* [Exercise goal] Copy every entry precisely.

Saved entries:
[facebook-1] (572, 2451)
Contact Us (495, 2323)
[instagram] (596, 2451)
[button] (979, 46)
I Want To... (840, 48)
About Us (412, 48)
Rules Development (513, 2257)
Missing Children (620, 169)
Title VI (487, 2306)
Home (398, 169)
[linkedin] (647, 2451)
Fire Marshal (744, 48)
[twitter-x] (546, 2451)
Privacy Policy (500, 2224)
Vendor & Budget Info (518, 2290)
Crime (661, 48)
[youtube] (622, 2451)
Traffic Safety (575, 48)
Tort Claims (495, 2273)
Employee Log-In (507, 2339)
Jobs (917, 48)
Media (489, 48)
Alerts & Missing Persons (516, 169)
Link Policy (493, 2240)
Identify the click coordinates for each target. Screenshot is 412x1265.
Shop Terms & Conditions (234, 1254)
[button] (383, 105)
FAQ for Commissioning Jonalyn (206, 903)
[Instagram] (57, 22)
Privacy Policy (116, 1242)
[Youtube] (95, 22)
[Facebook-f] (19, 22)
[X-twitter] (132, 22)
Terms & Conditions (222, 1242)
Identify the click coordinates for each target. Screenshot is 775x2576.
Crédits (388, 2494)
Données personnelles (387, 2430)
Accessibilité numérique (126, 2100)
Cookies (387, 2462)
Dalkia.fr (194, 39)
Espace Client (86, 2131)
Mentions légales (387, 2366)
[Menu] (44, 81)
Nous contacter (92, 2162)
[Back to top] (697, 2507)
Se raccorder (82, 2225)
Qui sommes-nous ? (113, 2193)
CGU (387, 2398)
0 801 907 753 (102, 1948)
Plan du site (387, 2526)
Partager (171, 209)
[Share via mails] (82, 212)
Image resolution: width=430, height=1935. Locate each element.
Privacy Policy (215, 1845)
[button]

* [Task result]
[facebook-1] (572, 2451)
Contact Us (495, 2323)
[instagram] (596, 2451)
[button] (979, 46)
I Want To... (840, 48)
About Us (412, 48)
Rules Development (513, 2257)
Missing Children (620, 169)
Title VI (487, 2306)
Home (398, 169)
[linkedin] (647, 2451)
Fire Marshal (744, 48)
[twitter-x] (546, 2451)
Privacy Policy (500, 2224)
Vendor & Budget Info (518, 2290)
Crime (661, 48)
[youtube] (622, 2451)
Traffic Safety (575, 48)
Tort Claims (495, 2273)
Employee Log-In (507, 2339)
Jobs (917, 48)
Media (489, 48)
Alerts & Missing Persons (516, 169)
Link Policy (493, 2240)
Identify the click coordinates for each target. Screenshot is 412x1265.
Shop Terms & Conditions (234, 1254)
[button] (383, 105)
FAQ for Commissioning Jonalyn (206, 903)
[Instagram] (57, 22)
Privacy Policy (116, 1242)
[Youtube] (95, 22)
[Facebook-f] (19, 22)
[X-twitter] (132, 22)
Terms & Conditions (222, 1242)
Identify the click coordinates for each target. Screenshot is 775x2576.
Crédits (388, 2494)
Données personnelles (387, 2430)
Accessibilité numérique (126, 2100)
Cookies (387, 2462)
Dalkia.fr (194, 39)
Espace Client (86, 2131)
Mentions légales (387, 2366)
[Menu] (44, 81)
Nous contacter (92, 2162)
[Back to top] (697, 2507)
Se raccorder (82, 2225)
Qui sommes-nous ? (113, 2193)
CGU (387, 2398)
0 801 907 753 (102, 1948)
Plan du site (387, 2526)
Partager (171, 209)
[Share via mails] (82, 212)
Image resolution: width=430, height=1935. Locate each element.
Privacy Policy (215, 1845)
[button]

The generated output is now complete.